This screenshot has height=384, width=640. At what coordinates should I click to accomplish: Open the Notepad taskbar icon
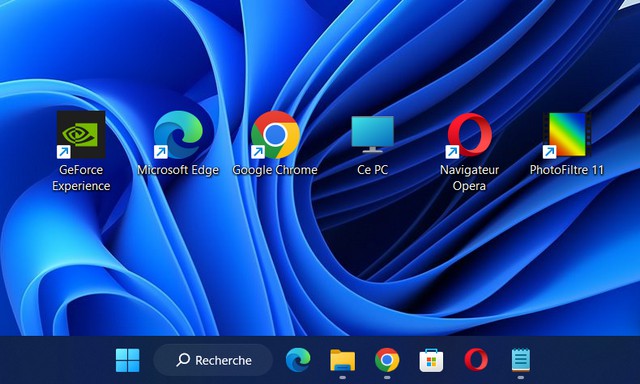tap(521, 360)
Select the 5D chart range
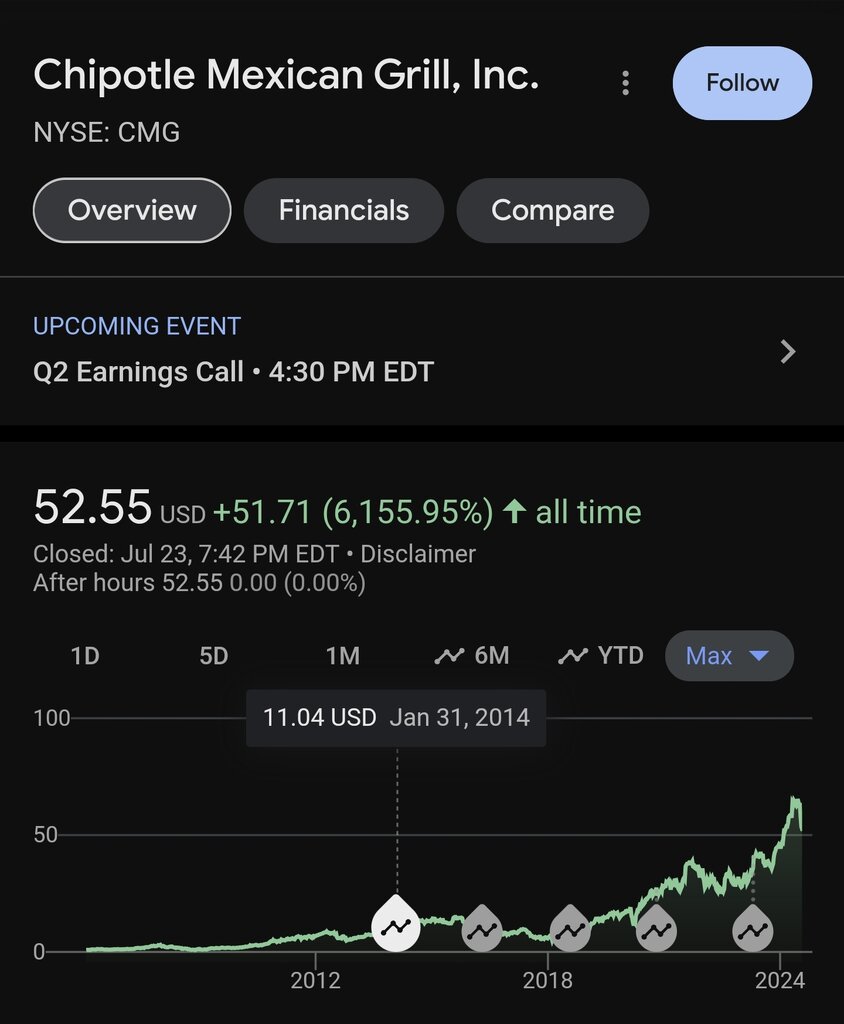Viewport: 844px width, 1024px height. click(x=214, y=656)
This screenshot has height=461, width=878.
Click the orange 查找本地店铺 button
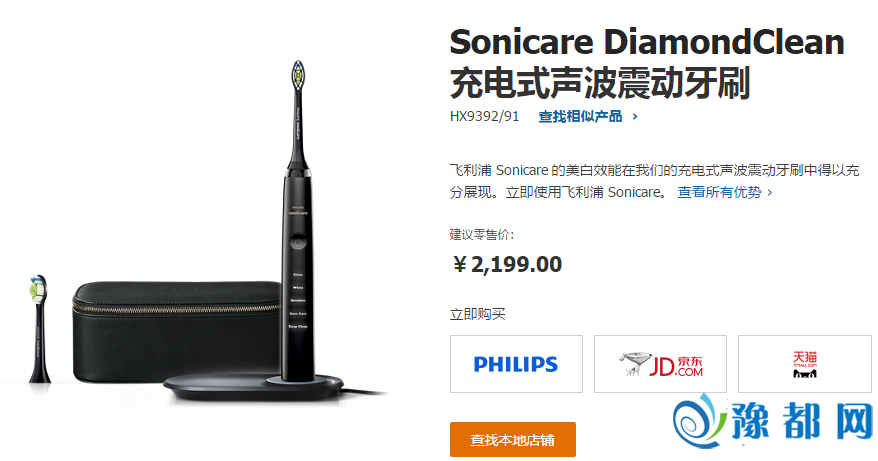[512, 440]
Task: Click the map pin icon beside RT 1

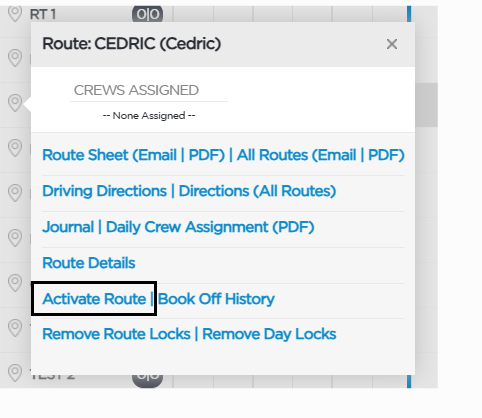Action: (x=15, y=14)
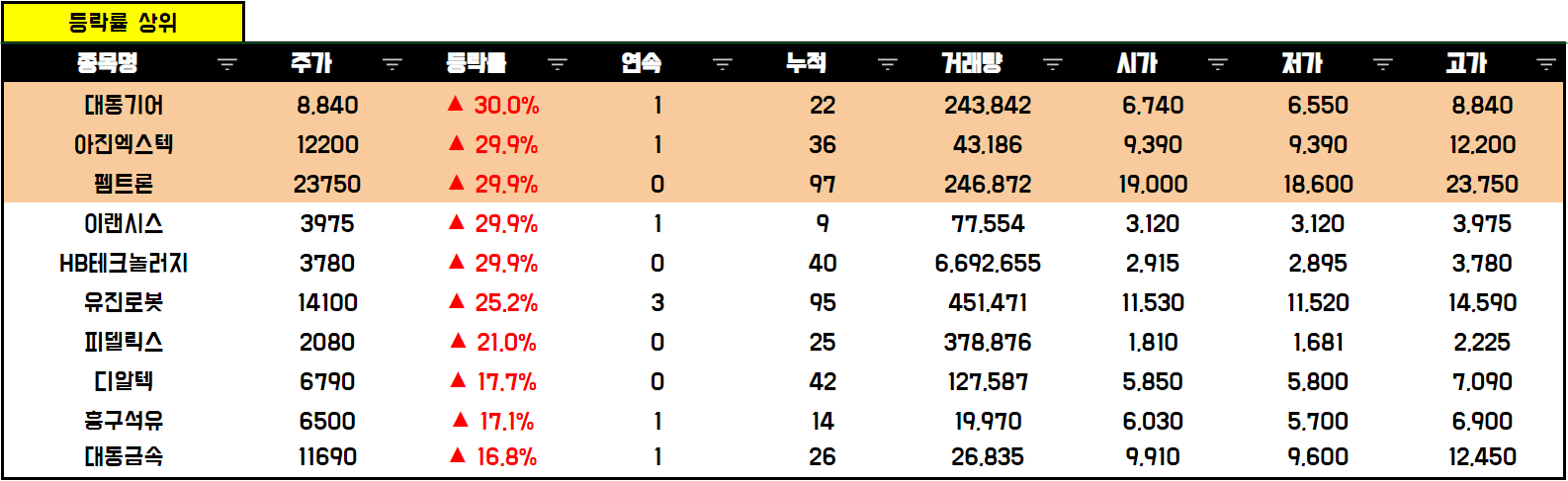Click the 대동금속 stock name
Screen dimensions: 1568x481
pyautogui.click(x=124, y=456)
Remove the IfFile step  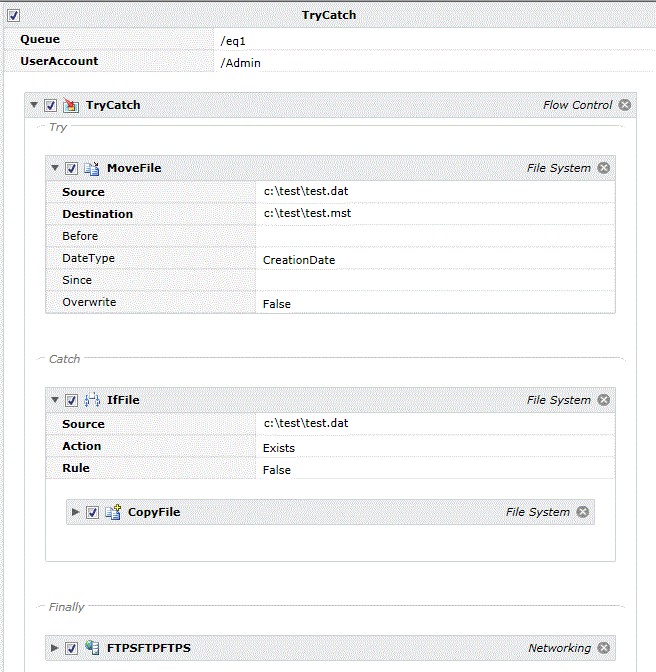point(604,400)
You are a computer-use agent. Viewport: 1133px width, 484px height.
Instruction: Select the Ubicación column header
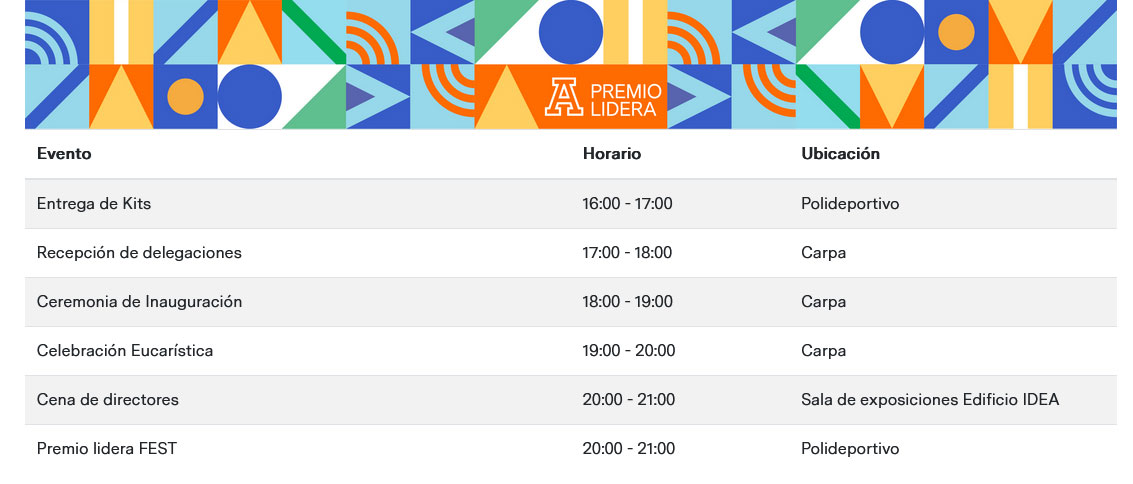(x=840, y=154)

------------------------

### Problem to work on
Exactly as written, set down the lines from the line holding "Instruction: Select the" to the last line of the data, both ends included, pictures excluded.

### Solution for this task
Instruction: Select the Ubicación column header
(x=840, y=154)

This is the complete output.